Given the way I’d created the mock data 0.5 was what I was expecting, but I only set testval because it asked me to - possibly that was indicating that there’s something wrong in the setup I had.

This is really neat, and makes sense of the shape for me. I didn’t realised the distributions could work that way. Thank you very much.

I spent yesterday implementing this for my actual use case, and it’s raised a couple of (hopefully quick) questions.

Firstly, it seems that the only connection between the temperature part of the model and the meal part of the model is through the indices of the observed data. Is there any way to indicate that any sample drawn from the second half of the model should be preceded by a sample drawn from the first half? At the least, the figure from graph = pm.model_to_graphviz(model) doesn’t match the Bayesian network figure from my original question, but also I’m curious as to whether (and if so, how) the model will know that the two parts are connected other than when sampling from the observed data.

Secondly, I thought that my example was analogous to my use case, but there was one key difference, and that is that my observed categories, while integers, are not sequential and don’t start at 0. I had assumed that pm.Categorical was working out the categories from the data, but it seems not. I fixed the issue by passing in pandas.Categorical(data).codes - is that the right approach?

1/ I dont have graphviz installed, can you show how it looks?
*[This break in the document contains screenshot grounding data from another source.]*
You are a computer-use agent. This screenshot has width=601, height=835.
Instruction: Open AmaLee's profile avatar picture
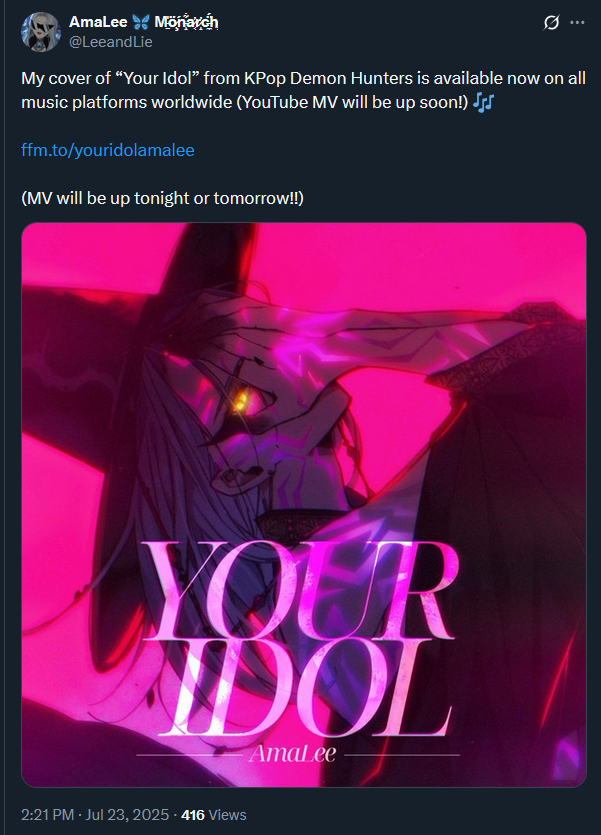[x=41, y=32]
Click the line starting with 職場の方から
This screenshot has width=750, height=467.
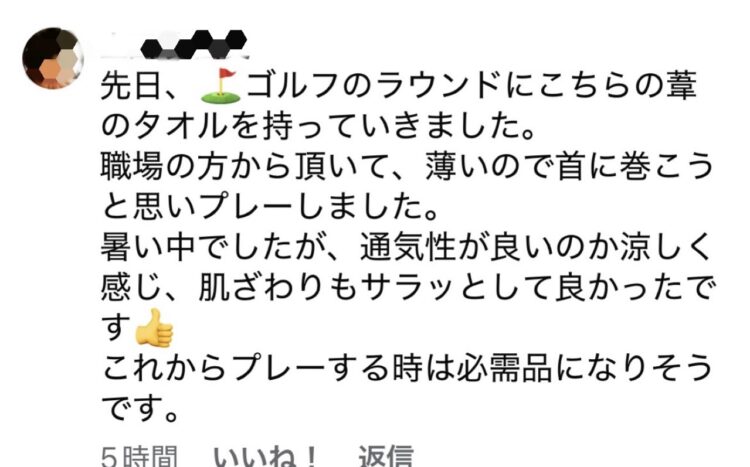coord(407,167)
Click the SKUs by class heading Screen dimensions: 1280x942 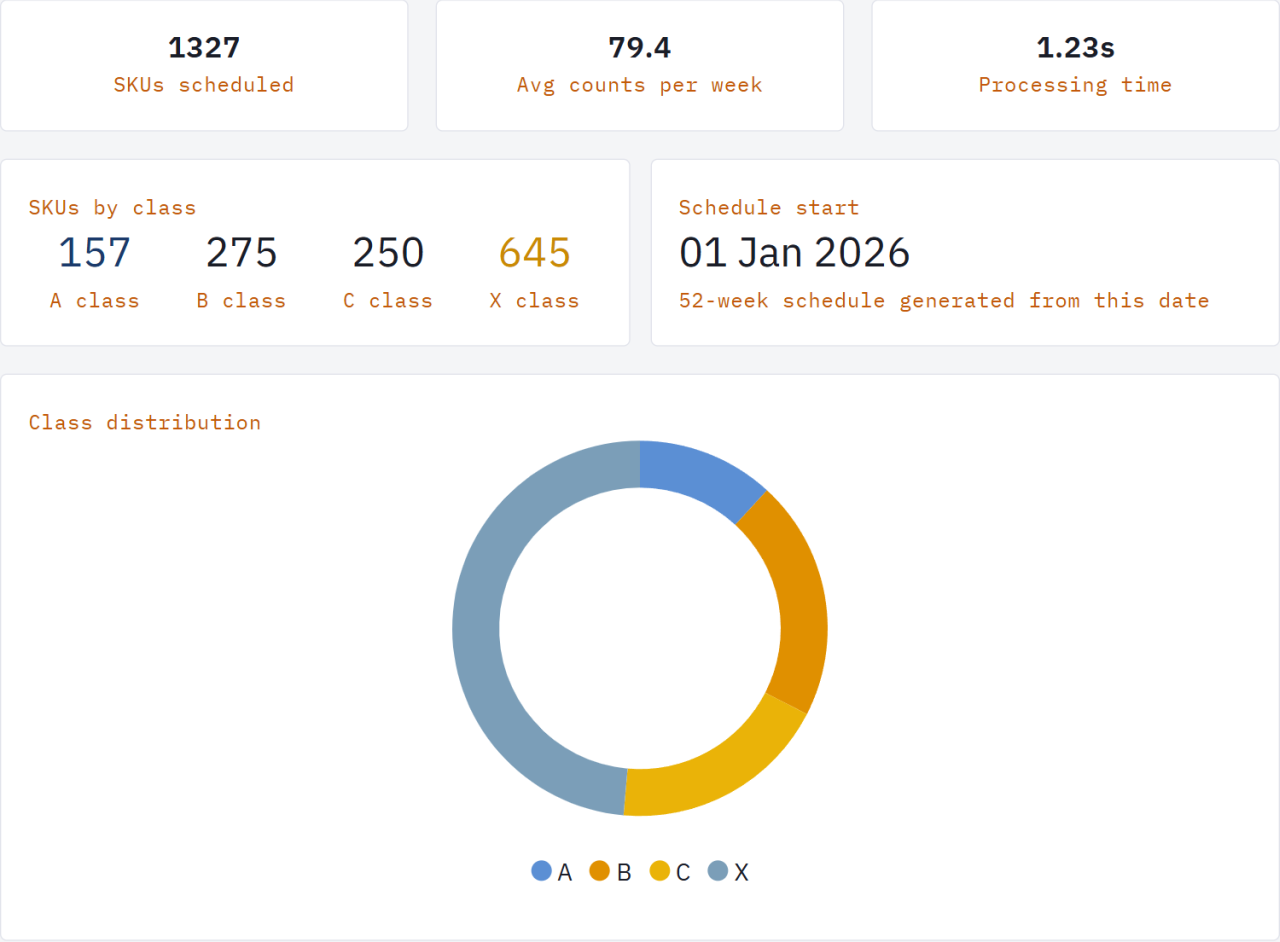click(x=112, y=208)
2/ You can use pd.factorize(data, sort=True), this will return a tuple with the first item being the relevant indicies and the second being the labels in order.

Oh, of course. If I understand what’s happening correctly, then at least for pm.sample it should be operating as intended, but it’d be nice to be nice to know that the model would always link them
model

where procedure is analogous to temperature rating and item is analogous to meal option

Ok, I get your point.

Though I am not sure if it’s a real problem or not? Anyone else with any ideas? Each obs_procedure realisation will prohibit the obs_items matrix to just one row. I’m not sure if this is sufficient.

Btw I was thinking, in the example where you have a restaurant and orders then what we’ve modelled isn’t strictly correct. As the fact you have an observation implies that the customer ordered at least one item. Whereas in our model all the ordered items can be zero at the same time. I’m not sure how to model this though.

1 Like

Yeah, I’m not sure either. I had a thought though which makes me a fair bit more comfortable - I swapped obs = pm.Bernoulli('obs', p=food_order[hot_day], observed=meal_options) for obs = pm.Bernoulli('obs', p=food_order[obs_temperature], observed=meal_options) which I believe is equivalent. Still not quite the ideal diagram, but there’s a link between the parts of the model now.

Testing it raised another question though. Should I get the same trace summary with pm.sample(random_seed=0) if I re-run the whole script ? I’m getting slight variations most times at the moment, but I thought the purpose of random_seed generally was to allow for repeatable results.

Interesting other thought, too. Shouldn’t be a problem for my use case (all 0s is an unlikely but valid observation) but definitely something to keep in mind for the future.

EDIT:
I’ve fixed the figure by adding a deterministic node between food_order and obs which takes var=food_order[obs_temperature], so now the implied conditional independence is correct. Success. Thanks again for all your help.

1 Like